-- START OF Passage given --
Cosmopolis
Directed by David Cronenberg
Released in 2012
Eric Packer is a billionaire. He rarely makes eye contact with anyone, not even his newlywed wife. He tends to to refer to himself in majestic plural — the royal “we.” He inches across congested Manhattan in his bulletproof limousine, browsing currency rates on digital screens. He adorns his house with two elevators: One plays rap music by Brutha Fez, a respected artist and Eric’s friend, while the second moves at one-quarter speed and plays Satie. The latter “makes him whole,” he says. Eric Packer is 28 years old, and today, he wants a haircut.
That is more than you need to know of Packer, played by Twilight’s Robert Pattinson, for he operates more as a symbol than as a real human being. David Cronenberg’s Cosmopolis, based on Don DeLillo’s 2003 novel, clearly marks Packer as an evil agent of capitalism and all its inhuman excesses. But toppling the one-percent through allegory is too easy, not to mention an empty exercise. Instead, DeLillo, Cronenberg and their surrogate, Pattinson, give us the mirror and ask how human we really are, in a time when speed, connection and perfection are our holy trinity.
There is a frustrating irony, then, that over half of the movie takes place in the silent bubble that is Packer’s limo, as it slowly crawls through the city. An unreasonable variety of acts occurs in the car: Packer has sex, gets a prostate exam, watches a gruesome stabbing on live T.V. and, most of all, talks. He talks a lot. Every encounter with another human being — most cycle through his spacious limo — consists of pages of dialogue, most of it very literate and unnaturally refined. These dense conversations are justified because, again, Cronenberg revokes these characters’ full humanity in favor of propping them up to speak to larger truths. It does make the film very literary, rather than cinematic, since dialogue rules over image.
-- END OF Passage given --
-- START OF Stored records --
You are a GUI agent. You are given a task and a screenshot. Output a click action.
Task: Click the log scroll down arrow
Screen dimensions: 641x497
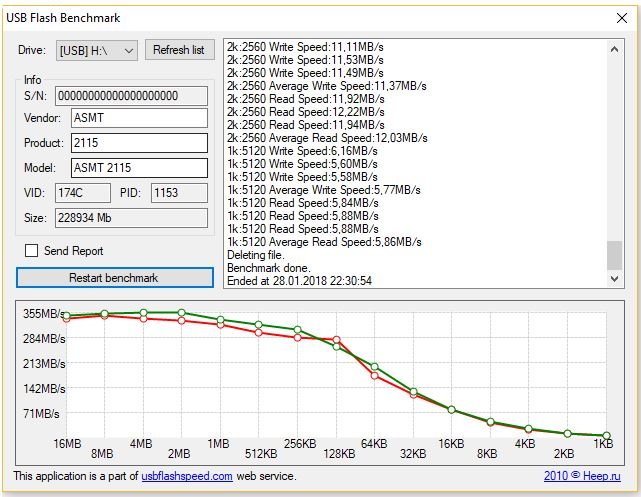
-- END OF Stored records --
-- START OF Stored records --
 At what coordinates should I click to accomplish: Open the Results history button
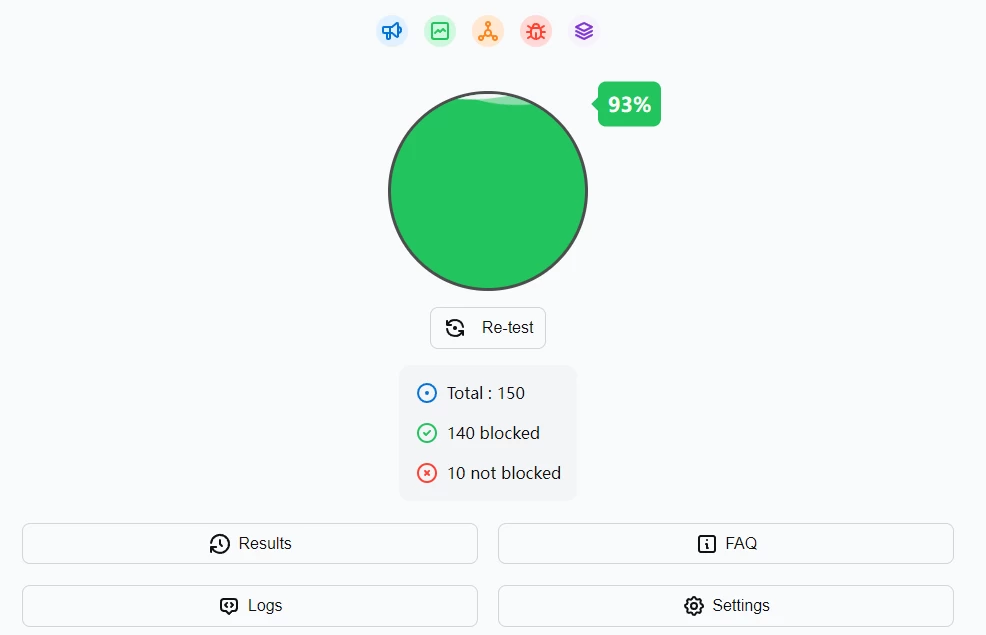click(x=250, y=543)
-- END OF Stored records --
-- START OF Stored records --
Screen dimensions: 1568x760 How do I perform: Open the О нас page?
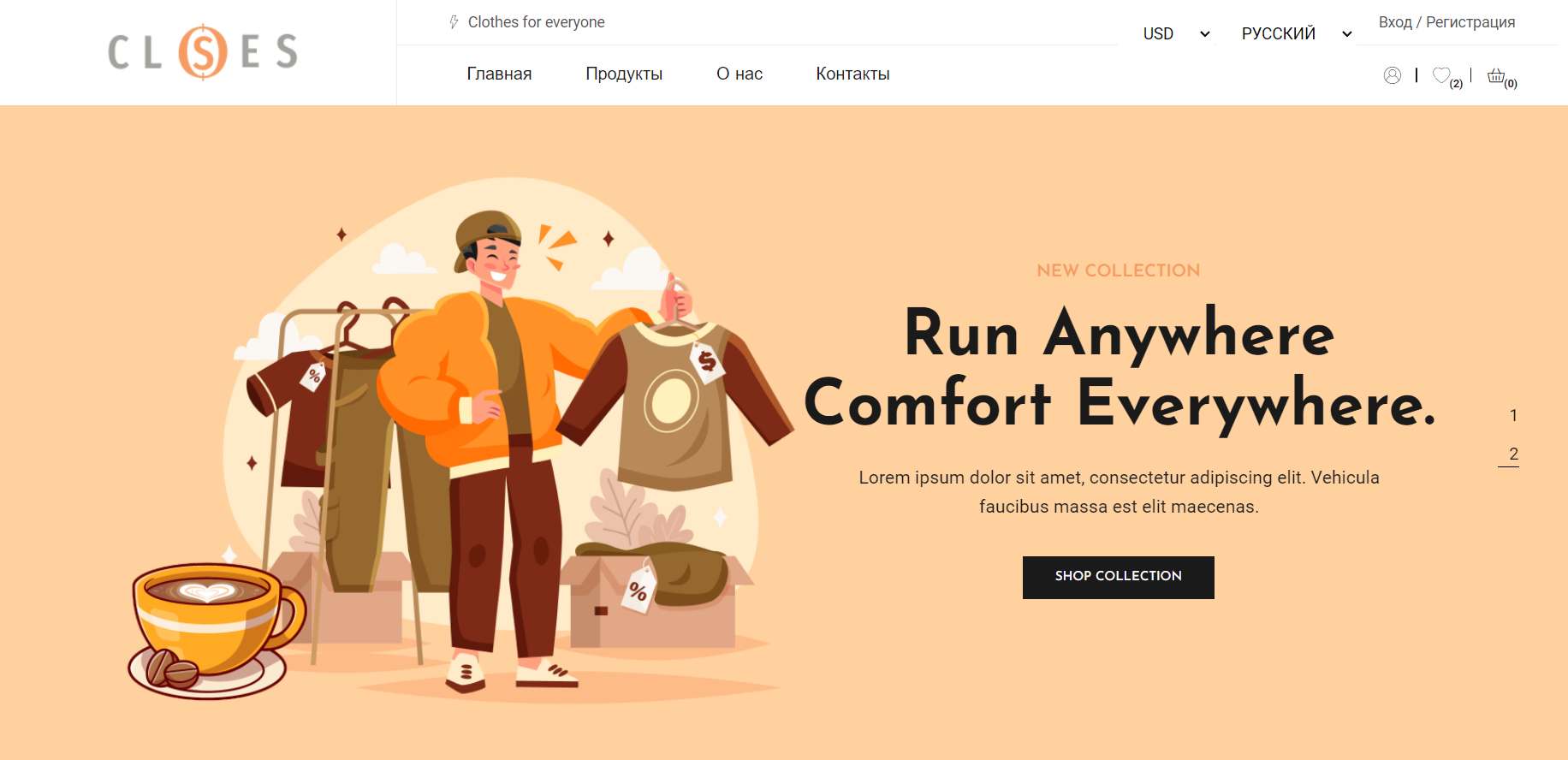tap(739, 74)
-- END OF Stored records --
▶ **Exercise objective**
Return the part of the Cosmopolis review between "That is more" and "our holy trinity.", inclusive, copied word for word.

▶ **Expected output**
That is more than you need to know of Packer, played by Twilight’s Robert Pattinson, for he operates more as a symbol than as a real human being. David Cronenberg’s Cosmopolis, based on Don DeLillo’s 2003 novel, clearly marks Packer as an evil agent of capitalism and all its inhuman excesses. But toppling the one-percent through allegory is too easy, not to mention an empty exercise. Instead, DeLillo, Cronenberg and their surrogate, Pattinson, give us the mirror and ask how human we really are, in a time when speed, connection and perfection are our holy trinity.